>> BEGIN Selection

For Immediate Release: March 30, 2006
Contact: Annie Strickler, (202) 675-2384

                Arctic Refuge Drilling Stopped in the House
       Bipartisan Opposition to Including Arctic in Budget Prevails

Washington, D.C. -- The Sierra Club expressed cautious optimism as
bipartisan pressure to keep the Arctic National Wildlife Refuge out of the
budget prevailed in the House. The House Budget Resolution, passed out of
committee last night, does not include any instructions to the Resources
Committee. Those instructions, however vague, have in the past been the
green light for Chairman Richard Pombo (R-CA) to stick Arctic drilling in
the budget. Earlier this month the Senate passed a budget which included
the controversial Arctic drilling provision.

"We applaud those in Congress who have refused to let drilling proponents
manipulate them and the democratic process," said Carl Pope, Sierra Club
Executive Director. "Although there are some still willing to do Big Oil's
bidding, the drilling lobby and their allies will be hard-pressed to keep
Arctic drilling in the budget knowing that it is dead on arrival in the
House."

Earlier this year a group of 24 House Republicans sent a letter to House
Budget Chairman Jim Nussle (R-IA) asking him not to include "language or
mechanism" in the budget resolution that would assume Arctic Refuge
drilling revenues or "allows for the insertion of any provision that opens
the coastal plain of the refuge to oil and gas drilling and exploration."
The signers are the same Republicans that were on the front lines of this
battle last year.

>> END Selection
>> BEGIN Data lines

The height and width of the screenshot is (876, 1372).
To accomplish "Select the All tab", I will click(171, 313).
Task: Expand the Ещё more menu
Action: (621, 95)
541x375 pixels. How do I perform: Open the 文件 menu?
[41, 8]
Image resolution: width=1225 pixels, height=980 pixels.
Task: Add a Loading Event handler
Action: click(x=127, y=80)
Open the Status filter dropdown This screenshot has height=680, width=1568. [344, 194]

>> END Data lines

§ **Actions to take**:
[a] Rewrite all of the records with each "screenshot" replaced by "image", keeping everything else identical.
[b] Carry the press release on Arctic Refuge drilling forward from its final sentence.
The records bear no relation to the press release.

§ **Answers to the exercises**:
[a]
The height and width of the image is (876, 1372).
To accomplish "Select the All tab", I will click(171, 313).
Task: Expand the Ещё more menu
Action: (621, 95)
541x375 pixels. How do I perform: Open the 文件 menu?
[41, 8]
Image resolution: width=1225 pixels, height=980 pixels.
Task: Add a Loading Event handler
Action: click(x=127, y=80)
Open the Status filter dropdown This image has height=680, width=1568. [344, 194]

[b]
Problems could arise when the House and Senate meet to conference their
different budget versions, and drilling advocates could reinsert Arctic
drilling as the complicated budget process moves forward. The Senate Energy
Committee is currently crafting legislation to authorize opening the Arctic
Refuge to oil drilling.  That language will be folded into the overall
Budget Reconciliation bill which must be passed by the entire Senate. The
conference report is then subject to a straight up or down vote in both the
House and Senate.

"Those leaders who have stood strong to keep Arctic drilling out of the
budget must continue to hold the line," said Pope. "It's time for Congress
to put this bad idea to rest once and for all and focus instead breaking
our oil addiction with clean energy solutions."

As some in Congress continue to advocate letting the oil industry into the
pristine Arctic National Wildlife Refuge, BP workers in Alaska are still
cleaning up a 200,000 gallon oil spill that went undetected for days. The
spill, now widely reported as the largest crude oil spill in the history of
the North Slope, casts doubt on the oil industry's assurances of safe and
clean technology.

"In drilling the Arctic Refuge, the only winner is the oil industry. The
losers are the American people who would give away a pristine wilderness,
perhaps to a fate similar to the oil-stained Prudhoe Bay," said Pope.

Instead of drilling in the Arctic Refuge, we can start saving oil today and
curb global warming by making our cars go farther on a gallon of. Using
existing fuel-saving technology, we could save more oil by increasing fuel
economy than we currently import from the entire Persian Gulf and could
ever get out of the Arctic Refuge, combined.  The technology also exists to
develop renewable energy sources like wind and solar power while boosting
energy efficiency.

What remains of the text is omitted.